Hi Uenal, I tried the steps that you specified but that didn't help. I already had most of the steps except the one for the nonlocal bind. But I still don't see any packets getting to squid. Can someone explain to me what the following two command are suppose to achieve? I am a little confused on that. I think the second command especially is not correct for my setup, because as soon as I issue it all HTTP traffic stops from getting to the internet. ip -f inet rule add fwmark 111 lookup 100 ip -f inet route add local default dev lo table 100 Thanks, Carvaka On Thu, Feb 26, 2015 at 12:03 PM, U.Mutlu <for-forums@mutluit.com> wrote:
Hello,
did you do these steps on the tproxy-host? :
do_set_as_router() { for f in /proc/sys/net/ipv4/conf/*/rp_filter ; do echo 0 >$f ; done echo 1 >/proc/sys/net/ipv4/ip_forward for f in /proc/sys/net/ipv4/conf/*/forwarding ; do echo 1 >$f ; done echo 1 >/proc/sys/net/ipv4/ip_nonlocal_bind for f in /proc/sys/net/ipv4/conf/*/send_redirects ; do echo 1 >$f ; done for f in /proc/sys/net/ipv4/conf/*/proxy_arp ; do echo 1 >$f ; done }
cu Uenal
Carvaka Guru wrote, On 02/25/2015 08:40 PM:
Yes, I did and tried the recommendations there too but that is a much more complicated setup.
Mine is a simple setup where I have a client PC (192.168.25.107) connected directly to my linux firewall router on eth1 (192.168.25.1). The eth0 (10.1.20.204) of the router is connected to the internet.
Router has - 1. squid3 3.4.8 2. iptables 1.4.14 3. libcap2 4. libcap2-dev
Squid config has the directive - http_port 3128 tproxy
iptables is setup with the following directives -
iptables -P INPUT ACCEPT iptables -P FORWARD ACCEPT iptables -P OUTPUT ACCEPT
iptables -t nat -A POSTROUTING -o eth0 MASQUERADE
iptables -t mangle -N DIVERT iptables -t mangle -A DIVERT -j MARK --set-mark 111 iptables -t mangle -A DIVERT -j ACCEPT iptables -t mangle -A PREROUTING -p tcp --match socket -j DIVERT
iptables -t mangle -A PREROUTING -p tcp --match multiport --dport http,http-alt -j TPROXY --on-port 3128 --tproxy-mark 111
routing config is - ip -f inet rule add fwmark 111 lookup 100 ip -f inet route add local default dev lo table 100
The moment I add the second line (ip route), all HTTP traffic gets black-holed.
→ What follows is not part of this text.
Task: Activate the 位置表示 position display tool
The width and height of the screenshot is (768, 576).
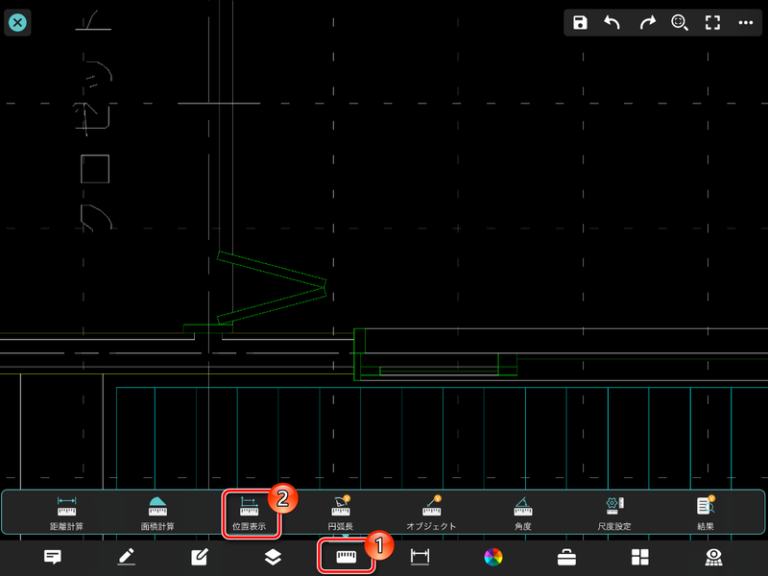Action: pyautogui.click(x=249, y=512)
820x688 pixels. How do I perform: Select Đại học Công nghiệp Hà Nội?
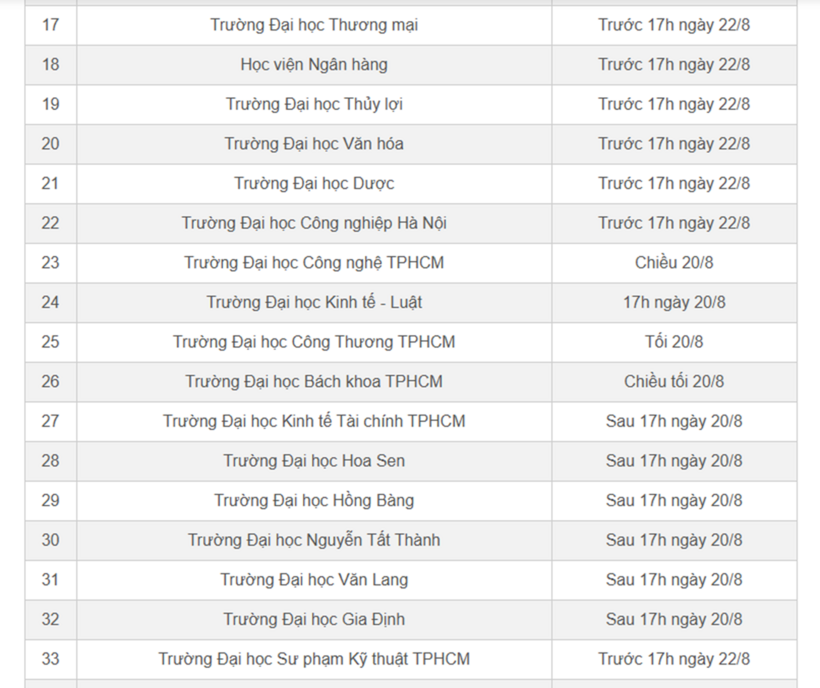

Not sure where it is going.
I have enabled logging in Squid "ALL,2" which usually shows detailed traffic traversing through squid but with this setup, nothing!
On Wed, Feb 25, 2015 at 1:03 PM, Eliezer Croitoru <eliezer@ngtech.co.il> wrote:
Hey Carvaka,
Did you had the chance to read this article: http://wiki.squid-cache.org/ConfigExamples/UbuntuTproxy4Wccp2
Thanks, Eliezer
On 25/02/2015 19:15, Carvaka Guru wrote:
I am building a simple linux firewall router with eth1 LAN port and eth0 WAN port. I have squid3 running on it that I have built with netfilter enabled. The linux version running on the firewall is debian wheezy which has iptables with TPROXY and socket support.
By setting up the iptables to send traffic to squid3 using the original nat prerouting REDIRECT method everything works fine but I can't get the TPROXY method to work. I followed all the steps outlined in http://wiki.squid-cache.org/Features/Tproxy4 but no traffic gets to squid3. In fact all HTTP traffic goes into some hole as soon as I issue the followng two routing commands -
ip rule add fwmark 1 lookup 100 ip route add local 0.0.0.0/0 dev lo table 100
Without these two commands the HTTP traffic goes through but never gets routed to squid3.
I think the "ip route" command is the culprit but I don't know why or what to change it to?
Any suggestions, help would be much appreciated.